The intervention also addressed parenting practices and most of the participants in this study found video feedback on parent-child interactions to be helpful in improving their parenting behaviours and attunement with their children. It also helped improve their self-esteem and self-efficacy in parenting. Self-esteem and self-efficacy were also improved by psychoeducation about the development of their children, as participants felt they had a safe space where they could acquire useful information about the child’s development and ask questions about parenting. Consequently, video feedback on parent-child interactions and psychoeducation on children’s development were identified as useful techniques for both fathers and mothers experiencing DVA.

Limitations and Future Directions

Some limitations of this research should be identified. First, although the number of qualitative interviews collected as part of the research evaluation was large, particularly with respect to interviews with people who have used abusive behaviours, more interviews were conducted with mothers than with fathers. This may be related to the fact that fewer fathers signed up for the For Baby’s Sake program, resulting in a smaller number of male participants. Second, dropouts (N = 20) were present in the two years follow up interviews. Specifically, at the two-year follow up interview, a follow-up rate of 47% was achieved. Third, this study did not aim to investigate changes over time from a longitudinal perspective. However, future work will address this.

A key strength of this study was the extensive longitudinal approach adopted, involving repeated interviews with participants spanning a substantial duration (specifically, a total of 2 years). This approach not only bolsters the research’s robustness but also presents an opportunity for other interventions addressing DVA to extract valuable insights. The wider applicability stems from the notion that investigating violence and parenting over time can offer a comprehensive evaluation of how parent-child relationships evolve over time. Additionally, such an extended analysis facilitates the identification of potentially enduring benefits arising from the intervention, thus contributing to a more nuanced understanding of its efficacy in the long term.


The present research focused on exploring how pregnant mothers who experience DVA and men who commit DVA participating in a therapeutic parenting program perceived the impact of ACEs on their parenting behaviours and styles.

The results showed that childhood traumatic events were understood by participants as a risk factor for their experience of violence and abuse in intimate relationships in adulthood. Moreover, several participants reported developing mental health and substance misuse problems as a consequence of their negative childhood experiences.

Regarding parenting styles and behaviours, most mothers reported that the intervention strengthened their positive parenting practices and their attention to children’s socialisation of emotions. Most fathers reported a growing attention to the use of adaptive emotion regulation strategies in front of the children and the positive impact this had on their relationships with their children. Both mothers and fathers reported being highly motivated to break the cycle of violence and prevent their children from experiencing the same traumatic events that they did.

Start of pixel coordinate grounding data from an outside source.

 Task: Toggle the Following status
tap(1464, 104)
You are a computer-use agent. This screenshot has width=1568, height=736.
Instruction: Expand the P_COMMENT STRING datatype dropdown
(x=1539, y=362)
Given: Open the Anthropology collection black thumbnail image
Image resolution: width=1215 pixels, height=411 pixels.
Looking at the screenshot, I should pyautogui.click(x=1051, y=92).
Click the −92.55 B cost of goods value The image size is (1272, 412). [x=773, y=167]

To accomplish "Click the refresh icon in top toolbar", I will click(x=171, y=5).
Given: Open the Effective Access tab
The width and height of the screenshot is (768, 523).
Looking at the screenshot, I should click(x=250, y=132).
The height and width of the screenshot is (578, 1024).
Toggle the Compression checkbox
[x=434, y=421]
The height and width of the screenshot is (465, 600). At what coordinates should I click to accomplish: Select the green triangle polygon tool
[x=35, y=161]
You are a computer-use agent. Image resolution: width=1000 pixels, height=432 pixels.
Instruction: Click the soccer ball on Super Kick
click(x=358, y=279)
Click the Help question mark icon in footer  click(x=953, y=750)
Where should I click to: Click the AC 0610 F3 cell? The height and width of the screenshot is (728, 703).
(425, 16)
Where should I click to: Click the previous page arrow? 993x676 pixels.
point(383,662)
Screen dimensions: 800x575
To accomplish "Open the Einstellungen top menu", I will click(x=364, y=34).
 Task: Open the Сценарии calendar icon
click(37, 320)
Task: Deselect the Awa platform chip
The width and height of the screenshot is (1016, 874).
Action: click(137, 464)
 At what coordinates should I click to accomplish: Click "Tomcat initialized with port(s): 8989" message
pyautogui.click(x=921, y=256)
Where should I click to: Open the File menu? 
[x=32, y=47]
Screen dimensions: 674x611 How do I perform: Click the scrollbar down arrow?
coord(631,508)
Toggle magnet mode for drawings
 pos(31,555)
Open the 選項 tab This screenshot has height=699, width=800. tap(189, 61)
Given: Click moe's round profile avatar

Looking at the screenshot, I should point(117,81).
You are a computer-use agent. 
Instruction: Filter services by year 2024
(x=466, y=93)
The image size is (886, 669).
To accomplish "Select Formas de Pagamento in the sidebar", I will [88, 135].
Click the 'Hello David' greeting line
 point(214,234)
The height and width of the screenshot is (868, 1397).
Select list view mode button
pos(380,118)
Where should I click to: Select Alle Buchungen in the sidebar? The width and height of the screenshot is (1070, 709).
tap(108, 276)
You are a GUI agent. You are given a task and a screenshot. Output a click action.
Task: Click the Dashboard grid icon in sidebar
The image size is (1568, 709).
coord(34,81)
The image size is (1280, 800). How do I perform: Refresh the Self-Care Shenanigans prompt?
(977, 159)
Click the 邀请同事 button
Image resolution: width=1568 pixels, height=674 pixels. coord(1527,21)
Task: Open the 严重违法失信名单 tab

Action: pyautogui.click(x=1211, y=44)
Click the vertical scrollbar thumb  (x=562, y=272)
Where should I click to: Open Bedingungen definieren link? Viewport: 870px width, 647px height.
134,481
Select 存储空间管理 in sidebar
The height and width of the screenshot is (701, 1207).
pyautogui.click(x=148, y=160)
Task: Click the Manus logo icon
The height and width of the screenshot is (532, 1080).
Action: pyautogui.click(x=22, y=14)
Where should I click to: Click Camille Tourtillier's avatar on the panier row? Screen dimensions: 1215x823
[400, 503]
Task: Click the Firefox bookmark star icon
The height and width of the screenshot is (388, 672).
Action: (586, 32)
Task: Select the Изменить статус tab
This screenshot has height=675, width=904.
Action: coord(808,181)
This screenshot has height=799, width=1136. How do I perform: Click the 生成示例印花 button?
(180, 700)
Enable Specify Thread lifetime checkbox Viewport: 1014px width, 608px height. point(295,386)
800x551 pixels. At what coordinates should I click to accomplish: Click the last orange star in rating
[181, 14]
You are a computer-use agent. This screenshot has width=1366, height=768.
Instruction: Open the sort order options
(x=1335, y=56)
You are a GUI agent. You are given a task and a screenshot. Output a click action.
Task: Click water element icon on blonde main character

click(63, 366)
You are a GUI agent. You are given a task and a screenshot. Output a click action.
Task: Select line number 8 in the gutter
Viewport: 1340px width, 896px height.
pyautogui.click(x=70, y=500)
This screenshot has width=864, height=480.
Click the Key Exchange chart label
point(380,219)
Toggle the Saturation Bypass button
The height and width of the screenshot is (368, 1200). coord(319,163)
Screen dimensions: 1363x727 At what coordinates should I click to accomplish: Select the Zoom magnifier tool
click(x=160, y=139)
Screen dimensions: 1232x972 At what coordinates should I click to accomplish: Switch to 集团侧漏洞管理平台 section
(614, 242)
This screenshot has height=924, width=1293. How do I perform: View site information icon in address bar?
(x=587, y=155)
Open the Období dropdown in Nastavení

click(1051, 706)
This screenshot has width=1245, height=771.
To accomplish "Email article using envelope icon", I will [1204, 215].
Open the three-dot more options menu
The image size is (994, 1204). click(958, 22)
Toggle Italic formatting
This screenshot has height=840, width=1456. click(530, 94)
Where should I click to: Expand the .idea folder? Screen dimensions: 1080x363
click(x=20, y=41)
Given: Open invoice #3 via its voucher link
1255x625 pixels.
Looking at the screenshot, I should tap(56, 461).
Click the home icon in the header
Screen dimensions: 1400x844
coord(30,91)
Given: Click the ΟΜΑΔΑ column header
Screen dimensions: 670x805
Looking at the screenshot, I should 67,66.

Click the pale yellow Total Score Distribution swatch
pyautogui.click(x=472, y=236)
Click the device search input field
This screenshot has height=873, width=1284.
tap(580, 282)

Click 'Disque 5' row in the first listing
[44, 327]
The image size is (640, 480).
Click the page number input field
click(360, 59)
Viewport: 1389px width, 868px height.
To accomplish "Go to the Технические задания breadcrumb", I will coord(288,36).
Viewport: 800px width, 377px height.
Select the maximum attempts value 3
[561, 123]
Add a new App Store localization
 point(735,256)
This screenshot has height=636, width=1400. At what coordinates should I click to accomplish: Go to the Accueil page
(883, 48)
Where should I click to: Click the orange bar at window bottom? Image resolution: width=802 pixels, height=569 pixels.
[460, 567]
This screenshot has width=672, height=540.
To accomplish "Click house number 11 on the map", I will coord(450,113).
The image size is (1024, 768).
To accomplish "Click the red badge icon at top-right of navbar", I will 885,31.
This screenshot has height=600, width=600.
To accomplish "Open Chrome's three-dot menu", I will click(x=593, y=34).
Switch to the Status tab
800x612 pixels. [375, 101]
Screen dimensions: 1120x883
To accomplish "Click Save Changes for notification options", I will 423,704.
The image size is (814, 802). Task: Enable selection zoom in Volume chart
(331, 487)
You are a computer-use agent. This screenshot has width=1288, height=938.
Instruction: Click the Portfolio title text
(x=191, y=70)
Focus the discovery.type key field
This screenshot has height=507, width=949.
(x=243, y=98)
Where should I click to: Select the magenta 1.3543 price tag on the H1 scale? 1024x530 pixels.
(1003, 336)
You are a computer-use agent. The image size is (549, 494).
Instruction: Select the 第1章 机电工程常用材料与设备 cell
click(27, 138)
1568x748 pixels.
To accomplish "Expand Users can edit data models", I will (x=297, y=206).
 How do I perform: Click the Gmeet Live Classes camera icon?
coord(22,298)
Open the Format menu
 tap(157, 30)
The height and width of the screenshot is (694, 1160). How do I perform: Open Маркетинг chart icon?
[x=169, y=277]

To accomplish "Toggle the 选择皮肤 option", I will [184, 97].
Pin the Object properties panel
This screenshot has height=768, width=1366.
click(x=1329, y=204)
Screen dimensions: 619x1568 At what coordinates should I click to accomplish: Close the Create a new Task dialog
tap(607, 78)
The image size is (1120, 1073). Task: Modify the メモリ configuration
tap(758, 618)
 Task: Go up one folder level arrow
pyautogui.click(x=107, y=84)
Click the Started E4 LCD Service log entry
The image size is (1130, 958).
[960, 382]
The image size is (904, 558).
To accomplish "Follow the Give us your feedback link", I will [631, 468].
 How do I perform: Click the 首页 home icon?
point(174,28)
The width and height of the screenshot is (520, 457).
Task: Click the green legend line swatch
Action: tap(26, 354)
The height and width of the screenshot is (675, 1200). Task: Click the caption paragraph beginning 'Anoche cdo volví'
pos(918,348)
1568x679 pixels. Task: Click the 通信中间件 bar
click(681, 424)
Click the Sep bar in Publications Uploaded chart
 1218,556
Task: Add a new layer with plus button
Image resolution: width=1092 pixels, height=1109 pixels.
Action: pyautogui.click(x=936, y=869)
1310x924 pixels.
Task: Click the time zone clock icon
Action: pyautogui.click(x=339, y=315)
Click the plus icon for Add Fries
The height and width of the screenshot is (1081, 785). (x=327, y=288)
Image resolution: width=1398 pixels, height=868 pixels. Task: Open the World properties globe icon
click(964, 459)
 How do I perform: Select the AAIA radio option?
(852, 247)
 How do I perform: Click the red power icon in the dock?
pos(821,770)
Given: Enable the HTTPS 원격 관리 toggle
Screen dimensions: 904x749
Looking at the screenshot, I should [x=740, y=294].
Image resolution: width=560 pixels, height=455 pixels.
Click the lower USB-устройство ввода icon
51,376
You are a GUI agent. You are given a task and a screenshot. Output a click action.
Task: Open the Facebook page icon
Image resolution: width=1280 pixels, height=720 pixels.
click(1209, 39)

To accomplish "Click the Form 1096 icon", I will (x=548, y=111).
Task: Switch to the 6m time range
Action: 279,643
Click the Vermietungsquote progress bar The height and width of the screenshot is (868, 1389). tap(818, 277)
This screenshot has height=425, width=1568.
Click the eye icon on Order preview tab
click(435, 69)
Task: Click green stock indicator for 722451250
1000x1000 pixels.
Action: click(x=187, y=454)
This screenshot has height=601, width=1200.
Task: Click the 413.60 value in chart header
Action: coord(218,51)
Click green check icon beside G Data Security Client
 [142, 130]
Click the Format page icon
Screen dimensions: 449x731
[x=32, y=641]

A key learning from For Baby’s Sake is that interventions aimed at breaking the continuity of violence should focus on the development of emotion regulation strategies by participants, on strengthening participants’ self-awareness and their positive parenting practices. Furthermore, interventions should include training, education and therapeutic empowerment in children’s psycho-development to help parents better attune to the needs of their children and to understand the impacts of the family environment on children’s development.